All of these disparate influences would wind up congealing into one distinctly Americana-ish sound when he moved to Austin, Texas, and formed his quartet, which released its third album last year, the aptly dubbed Workingman's Bellfuries.
The band tracked the set with retro-minded producer Jimmy Sutton at his Hi-Style studio in Chicago, commuting back and forth from Texas until it was perfected. And Sutton — who also collaborates with Bellfuries bud J.D. McPherson — knew just what attributes to accent on the record. It opens with the loping Nashville twang of "Your Loving Arms," segues into finger-popping R&B ("Bad Seed Sown"), panoramic Everly Brothers pop ("Make the Mystery No More," "Under the Light of the Moon"), and chugging honky-tonk ("Baltimore," "She's a Woman").
It's the same working-class vibe that colors the work of like-minded revivalists like Social Distortion, The Blasters and Reverend Horton Heat. No single tag does the Bellfuries sound justice. It's just pop-open-a-cold-one-and-rock-out great.
Which sometimes proves problematic for the key songwriter. "What's really hard for bands like us, or even J.D., is, we all love roots music, as anybody with a brain does," he explains. "And yeah, we love old country music and Phil Spector pop. But whenever you get pegged as that, it's hard to be creative. You can only put out so many albums like that before it starts to wear thin."
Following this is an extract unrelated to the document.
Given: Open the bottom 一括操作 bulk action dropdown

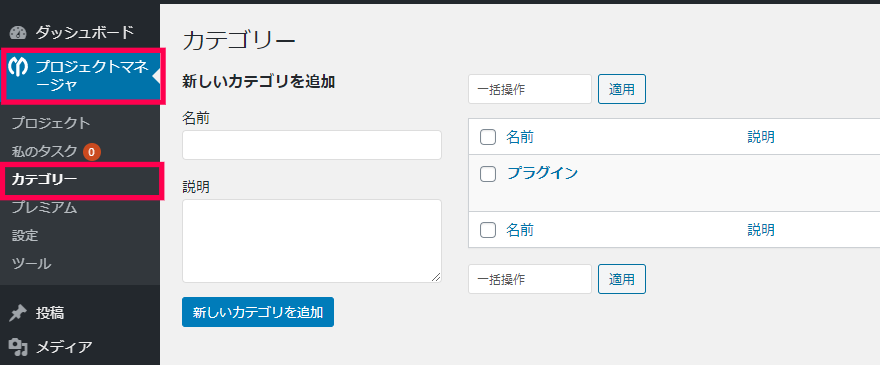Looking at the screenshot, I should point(530,279).
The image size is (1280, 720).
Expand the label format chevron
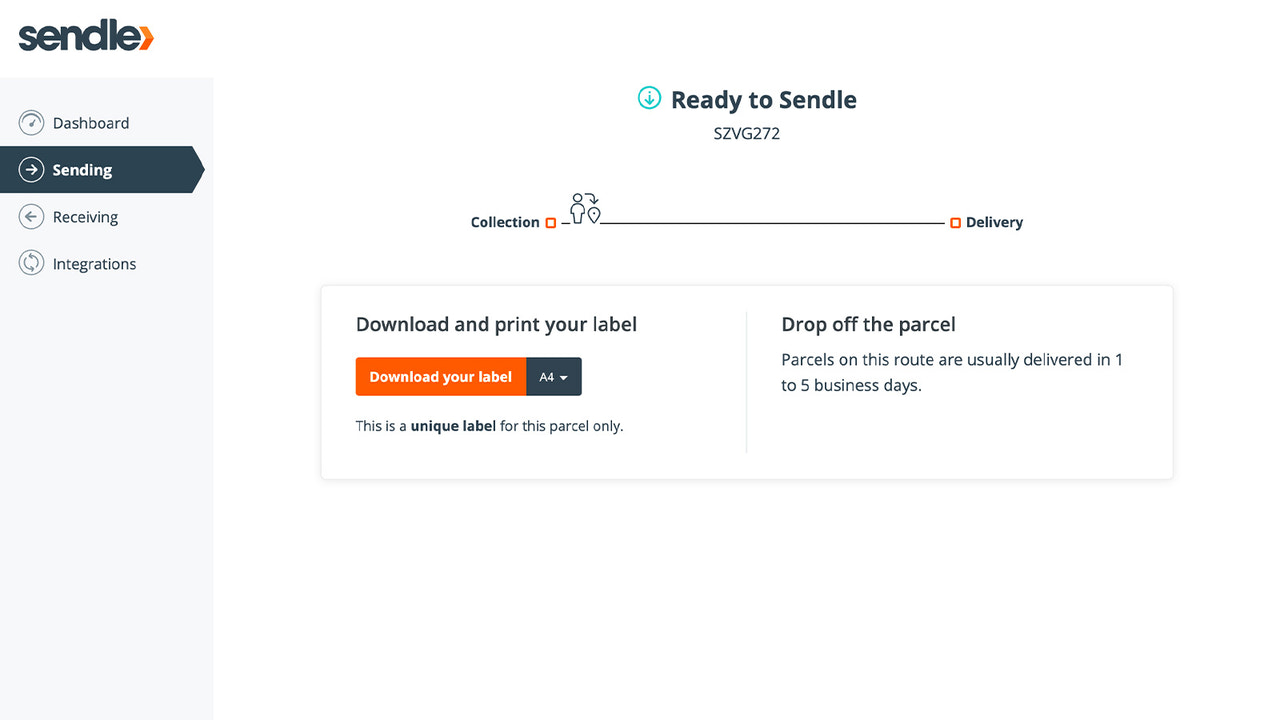[564, 377]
These days, Simeone is just as likely to find himself sitting at the piano, chording out an intricate ballad in the vein of Ron Sexsmith. In fact, the Bellfuries disc currently underway will be unabashedly jangly and pop-leaning, he swears. Of course, how the band's longtime followers will respond to that is anyone's guess.
"That's the struggle for me," says Simeone. "I love the roots stuff, but I have a lot more to offer than just trying to copy Carl Perkins."